Data provided
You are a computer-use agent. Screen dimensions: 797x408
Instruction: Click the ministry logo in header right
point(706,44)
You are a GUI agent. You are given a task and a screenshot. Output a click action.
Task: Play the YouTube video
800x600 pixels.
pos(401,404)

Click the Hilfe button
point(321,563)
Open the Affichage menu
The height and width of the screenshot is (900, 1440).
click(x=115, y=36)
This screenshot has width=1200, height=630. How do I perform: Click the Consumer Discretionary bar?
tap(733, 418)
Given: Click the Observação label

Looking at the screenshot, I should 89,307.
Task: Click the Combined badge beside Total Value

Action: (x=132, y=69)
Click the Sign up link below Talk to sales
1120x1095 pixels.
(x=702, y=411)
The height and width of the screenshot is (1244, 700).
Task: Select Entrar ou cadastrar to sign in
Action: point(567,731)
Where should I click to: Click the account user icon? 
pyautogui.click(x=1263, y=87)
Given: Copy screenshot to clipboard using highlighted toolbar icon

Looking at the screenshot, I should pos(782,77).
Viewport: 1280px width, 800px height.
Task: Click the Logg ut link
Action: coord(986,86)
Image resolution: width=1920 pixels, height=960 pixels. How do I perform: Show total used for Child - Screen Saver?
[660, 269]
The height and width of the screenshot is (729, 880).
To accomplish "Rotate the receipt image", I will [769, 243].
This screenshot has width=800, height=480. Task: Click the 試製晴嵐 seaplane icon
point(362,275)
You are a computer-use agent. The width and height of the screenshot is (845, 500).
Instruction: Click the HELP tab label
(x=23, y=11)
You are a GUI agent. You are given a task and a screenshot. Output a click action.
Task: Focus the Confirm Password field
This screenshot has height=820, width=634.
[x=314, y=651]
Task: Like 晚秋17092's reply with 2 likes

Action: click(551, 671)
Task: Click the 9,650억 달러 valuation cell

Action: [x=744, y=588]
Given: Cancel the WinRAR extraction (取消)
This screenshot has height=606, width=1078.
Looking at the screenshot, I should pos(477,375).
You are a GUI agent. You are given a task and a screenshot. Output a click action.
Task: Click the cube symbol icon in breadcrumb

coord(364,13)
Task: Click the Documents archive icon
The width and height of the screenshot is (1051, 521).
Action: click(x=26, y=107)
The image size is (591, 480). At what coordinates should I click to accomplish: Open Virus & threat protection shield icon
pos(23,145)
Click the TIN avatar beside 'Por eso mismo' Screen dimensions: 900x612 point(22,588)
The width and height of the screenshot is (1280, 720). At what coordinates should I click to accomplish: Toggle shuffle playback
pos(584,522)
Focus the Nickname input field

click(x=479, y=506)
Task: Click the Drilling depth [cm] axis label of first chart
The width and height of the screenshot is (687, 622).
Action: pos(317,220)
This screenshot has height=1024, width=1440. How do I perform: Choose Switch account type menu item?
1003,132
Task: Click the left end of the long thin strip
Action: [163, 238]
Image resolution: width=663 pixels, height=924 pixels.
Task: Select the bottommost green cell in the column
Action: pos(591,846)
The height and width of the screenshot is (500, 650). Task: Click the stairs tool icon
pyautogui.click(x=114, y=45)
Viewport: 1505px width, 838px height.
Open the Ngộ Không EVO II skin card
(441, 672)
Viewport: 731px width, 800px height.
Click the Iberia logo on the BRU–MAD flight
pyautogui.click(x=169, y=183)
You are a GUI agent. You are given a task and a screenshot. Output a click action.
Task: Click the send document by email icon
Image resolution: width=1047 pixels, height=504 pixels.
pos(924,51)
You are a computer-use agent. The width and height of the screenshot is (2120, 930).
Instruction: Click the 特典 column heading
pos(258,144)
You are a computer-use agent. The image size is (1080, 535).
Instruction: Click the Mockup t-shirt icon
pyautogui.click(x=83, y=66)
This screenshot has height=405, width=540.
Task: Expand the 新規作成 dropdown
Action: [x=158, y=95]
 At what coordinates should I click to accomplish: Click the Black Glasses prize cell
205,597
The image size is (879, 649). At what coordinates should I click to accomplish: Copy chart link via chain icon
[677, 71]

Aim of the exercise
Go through the entries above and report each line with the string "computer" in it.

Response to the task
You are a computer-use agent. Screen dimensions: 797x408
You are a computer-use agent. The width and height of the screenshot is (845, 500).
You are a computer-use agent. The width and height of the screenshot is (2120, 930).
You are a computer-use agent. The image size is (1080, 535).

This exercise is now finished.